Electric Literature asks is Iceland the most literary country in the world?
This is a really wonderful introduction to the history of Icelandic literature and the trajectory it has taken to the current day.
If you’re discovering books are on back-order & more expensive, it could be because printing paper is in short supply
Awkward. Admittedly, I’d never really considered where the paper that goes into book printing comes from and that paper as a resource is not necessarily sustainable in large quantities thanks to, y’know, deforestation and other environmental concerns. But even then, as this points out, there are obstacles in the way, such as the shutting down of paper mills and unexpected demand for a title.
LitHub has the biggest fiction bestsellers of the last 100 years
This is based on United States sales and, really, I think the bestseller lists says a lot about where we as a country and community were at a given moment in time based on the books we were reading. Not even just the #1 bestseller of the year but the other titles consumed during that time. It’s also interesting to see what wasn’t the #1 bestseller at the time but now, decades later, has gained more notoriety.
On the off chance you missed the news, Margaret Atwood is writing a sequel to The Handmaid’s Tale
Okay. I’ll say it: as a huge Margaret Atwood fan, I’m not too crazy about this. For me, part of the appeal to The Handmaid’s Tale is the not knowing. Or, well, knowing enough as we do thanks to the historical notes. Sure, there are things I’m curious about but I honestly don’t know if I really want to find out. Part of what I like so much about Atwood’s work is that so often we are left with loose ends and more questions than answers. It’s why I will re-read Oryx and Crake over and over again, but haven’t touched either sequel since that initial read.

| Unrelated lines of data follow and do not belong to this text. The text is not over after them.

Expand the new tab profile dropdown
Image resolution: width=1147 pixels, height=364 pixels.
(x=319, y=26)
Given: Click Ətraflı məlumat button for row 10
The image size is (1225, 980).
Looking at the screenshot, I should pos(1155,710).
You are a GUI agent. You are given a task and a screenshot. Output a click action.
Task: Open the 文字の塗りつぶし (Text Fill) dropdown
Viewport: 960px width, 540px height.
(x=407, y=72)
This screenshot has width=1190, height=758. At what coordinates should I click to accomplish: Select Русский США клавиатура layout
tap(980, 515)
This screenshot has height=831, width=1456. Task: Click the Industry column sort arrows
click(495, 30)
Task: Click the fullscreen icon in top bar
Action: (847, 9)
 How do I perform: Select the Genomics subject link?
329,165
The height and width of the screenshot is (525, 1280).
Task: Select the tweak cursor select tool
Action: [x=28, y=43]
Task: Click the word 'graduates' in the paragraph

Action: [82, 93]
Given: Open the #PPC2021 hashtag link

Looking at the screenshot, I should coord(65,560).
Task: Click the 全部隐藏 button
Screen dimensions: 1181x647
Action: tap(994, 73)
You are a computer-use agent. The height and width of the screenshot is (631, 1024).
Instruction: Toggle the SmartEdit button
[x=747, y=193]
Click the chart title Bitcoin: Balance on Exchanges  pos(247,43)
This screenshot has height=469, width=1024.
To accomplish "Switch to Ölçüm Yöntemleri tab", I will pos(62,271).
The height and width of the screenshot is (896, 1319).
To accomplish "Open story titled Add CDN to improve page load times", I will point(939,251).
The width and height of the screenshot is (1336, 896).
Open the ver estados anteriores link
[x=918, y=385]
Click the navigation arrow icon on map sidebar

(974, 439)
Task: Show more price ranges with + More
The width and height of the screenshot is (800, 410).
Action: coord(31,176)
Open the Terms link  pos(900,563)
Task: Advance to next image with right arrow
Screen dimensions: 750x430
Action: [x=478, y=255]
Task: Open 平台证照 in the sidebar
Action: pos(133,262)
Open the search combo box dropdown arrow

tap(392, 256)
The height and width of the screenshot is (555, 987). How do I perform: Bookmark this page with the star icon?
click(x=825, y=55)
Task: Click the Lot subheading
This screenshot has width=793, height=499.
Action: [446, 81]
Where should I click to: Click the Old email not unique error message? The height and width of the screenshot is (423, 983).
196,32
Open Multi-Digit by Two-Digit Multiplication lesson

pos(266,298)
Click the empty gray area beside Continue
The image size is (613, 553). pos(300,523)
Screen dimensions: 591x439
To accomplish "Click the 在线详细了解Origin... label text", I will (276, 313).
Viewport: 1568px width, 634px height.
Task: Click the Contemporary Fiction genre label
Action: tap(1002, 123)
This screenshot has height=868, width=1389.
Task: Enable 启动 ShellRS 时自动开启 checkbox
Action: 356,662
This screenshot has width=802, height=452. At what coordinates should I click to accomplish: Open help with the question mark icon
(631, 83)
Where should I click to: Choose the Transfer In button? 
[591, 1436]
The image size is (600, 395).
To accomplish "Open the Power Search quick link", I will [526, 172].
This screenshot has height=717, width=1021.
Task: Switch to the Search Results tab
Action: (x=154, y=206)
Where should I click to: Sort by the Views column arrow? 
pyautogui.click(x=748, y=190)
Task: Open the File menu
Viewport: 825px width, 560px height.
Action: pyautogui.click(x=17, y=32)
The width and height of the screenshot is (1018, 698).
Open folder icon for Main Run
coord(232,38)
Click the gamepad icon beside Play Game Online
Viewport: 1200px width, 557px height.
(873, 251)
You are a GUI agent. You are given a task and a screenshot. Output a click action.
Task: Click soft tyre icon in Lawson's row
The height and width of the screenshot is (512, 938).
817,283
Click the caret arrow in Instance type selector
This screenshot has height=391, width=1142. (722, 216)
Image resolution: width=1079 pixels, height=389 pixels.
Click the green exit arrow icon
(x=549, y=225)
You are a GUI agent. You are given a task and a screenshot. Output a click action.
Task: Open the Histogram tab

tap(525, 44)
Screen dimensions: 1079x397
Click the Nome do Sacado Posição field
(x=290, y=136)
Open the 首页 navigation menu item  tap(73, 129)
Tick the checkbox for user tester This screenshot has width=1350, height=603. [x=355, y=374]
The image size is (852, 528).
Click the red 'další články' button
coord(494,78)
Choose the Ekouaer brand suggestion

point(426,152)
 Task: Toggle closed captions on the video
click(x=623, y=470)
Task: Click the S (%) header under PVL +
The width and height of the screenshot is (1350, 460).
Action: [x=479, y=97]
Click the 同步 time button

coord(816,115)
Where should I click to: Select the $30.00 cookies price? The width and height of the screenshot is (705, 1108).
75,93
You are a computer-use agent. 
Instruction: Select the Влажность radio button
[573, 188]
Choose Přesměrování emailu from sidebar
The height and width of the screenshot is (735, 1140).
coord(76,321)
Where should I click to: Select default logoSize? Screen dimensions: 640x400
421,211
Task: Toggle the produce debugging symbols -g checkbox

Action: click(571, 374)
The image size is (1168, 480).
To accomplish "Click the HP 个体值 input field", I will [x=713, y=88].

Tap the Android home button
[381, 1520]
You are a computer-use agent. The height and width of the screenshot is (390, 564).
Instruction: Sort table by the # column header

Tomi Adeyemi accuses Nora Roberts of plagiarism
The Germans have this word, fremdschämen, which essentially means feeling embarrassed for someone. That basically sums up how it feels to watch a debut author accuse someone like Nora Roberts of plagiarism. I mean, okay, sure, Tomi Adeyemi isn’t just any debut author but, still. Nora Roberts. (Also, I saw this unfold on Twitter thanks to romance author Beverly Jenkins — a writer who, FYI, has one of the best Twitter feeds ever — so you should just start following her.)
This week’s hot picks from last week you may have missed are The Mortal Word by Genevieve Cogman (5th book in an utterly delightful series about a librarian spy in alternative reality) and How Long ’til Black Future Month by NK Jemisin (short stories by three-time Hugo Award winning author? Sign me up).